Chavez photos — The world got its first glimpse of Hugo Chavez since he underwent a fourth cancer-related surgery in Cuba more than two months ago, with photos released Friday showing the Venezuelan leader alongside his daughters in Havana. Along with images of the puffy-faced Chavez came a government explanation for why no one has heard from the longtime president since his surgery: He’s breathing through a tracheal tube that makes speech difficult.
Obama in Chicago — Pressing his case in the town that launched his political career, President Barack Obama called Friday for the government to take an active, wide-ranging role in ensuring every American has a “ladder of opportunity" into the middle class. Speaking at Hyde Park Academy in Chicago, Obama sought support for proposals, unveiled this week in his State of the Union address, to increase the federal minimum wage and ensure every child can attend preschool. He also pitched plans to pair businesses with recession-battered communities to help them rebuild and provide job training.
Legion of Christ documents — Documents detailing the dubious fundraising practices of a disgraced Roman Catholic religious order called the Legion of Christ were released to the public Friday, showing how the organization took control of an elderly woman’s finances and persuaded her to bequeath it $60 million. The records include the first-ever depositions of high-ranking Legion officials. They shed light on the inner workings of a secretive congregation placed under Vatican receivership after the Holy See determined that its founder was a spiritual fraud who sexually abused his seminarians and fathered three children with two women.

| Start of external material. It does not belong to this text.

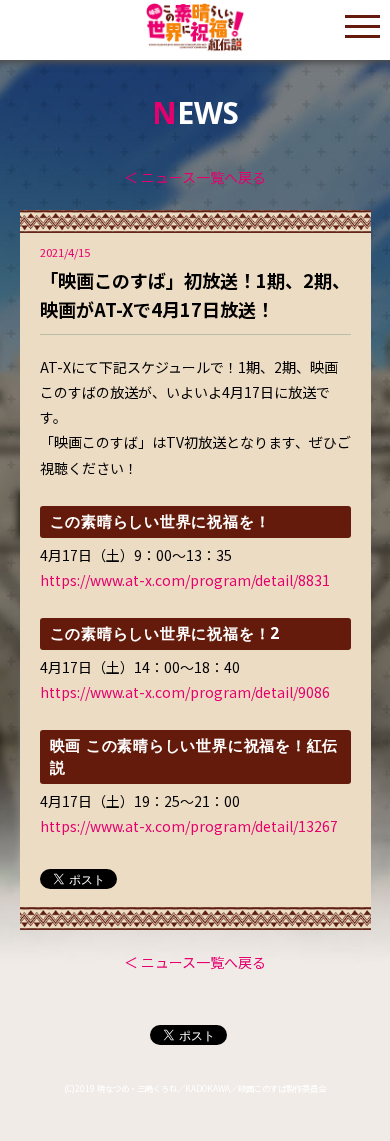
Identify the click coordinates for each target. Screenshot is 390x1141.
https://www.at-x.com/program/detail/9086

Pension reform in France — President Francois Hollande is preparing to take on a French sacred cow: pensions. Facing European Union pressure to reach budget targets, the Socialist president is risking the wrath of his core supporters to shrink the pension system, which had a deficit of 14 billion euros ($19 billion) in 2011. Hollande may propose separating pension increases from inflation, government officials said.
Kenya election — Uhuru Kenyatta, the son of Kenya’s founding president who’s due to go on trial for crimes against humanity at the International Criminal Court, has been cleared to run for the presidency by the country’s High Court. The court “lacks jurisdiction" to rule whether Kenyatta and his running mate William Ruto are eligible to stand for office next month, Judge Hellen Omondi, reading the ruling of a five-member bench, said Friday in the capital, Nairobi. It’s the “exclusive jurisdiction of the Supreme Court."
Israel spy agency flap — In the space of three days, a two-year-old mystery about an unidentified prisoner who hanged himself in a high-security Israeli prison has become a scandal for Israel’s vaunted Mossad spy agency. Many here are predicting that it will cost some top officials their jobs. The Israeli government now acknowledges that Prisoner X was an Australian citizen named Ben Zygier who was held in solitary confinement for eight months in this country’s notorious Ayalon prison before he hanged himself.
Congressional recess — Military readiness will be threatened. So will food inspections, teaching jobs, mental health services and more, all because of the automatic spending cuts due to take effect March 1. Congress, though, has left the building. Lawmakers are off until Feb. 25 for their Presidents Day recess. That leaves four days to find a way to avoid automatic spending reductions, called a sequester, that the White House warns will “threaten thousands of jobs and the economic security of the middle class."